Stored items
______

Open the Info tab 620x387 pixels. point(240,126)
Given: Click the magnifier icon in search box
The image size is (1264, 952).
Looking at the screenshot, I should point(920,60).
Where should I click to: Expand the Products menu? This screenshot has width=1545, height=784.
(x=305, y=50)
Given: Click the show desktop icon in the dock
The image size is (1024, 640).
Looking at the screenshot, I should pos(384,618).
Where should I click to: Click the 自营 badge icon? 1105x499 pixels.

______

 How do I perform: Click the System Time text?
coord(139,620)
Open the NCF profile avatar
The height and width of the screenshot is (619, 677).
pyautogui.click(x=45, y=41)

______

= TASK DIRECTIONS =
From the line holding "Open the Info" to the line holding "Where should I click to: Click", inclusive, restate each line above exactly as written.

= FINISHED EXERCISE =
Open the Info tab 620x387 pixels. point(240,126)
Given: Click the magnifier icon in search box
The image size is (1264, 952).
Looking at the screenshot, I should point(920,60).
Where should I click to: Expand the Products menu? This screenshot has width=1545, height=784.
(x=305, y=50)
Given: Click the show desktop icon in the dock
The image size is (1024, 640).
Looking at the screenshot, I should pos(384,618).
Where should I click to: Click the 自营 badge icon? 1105x499 pixels.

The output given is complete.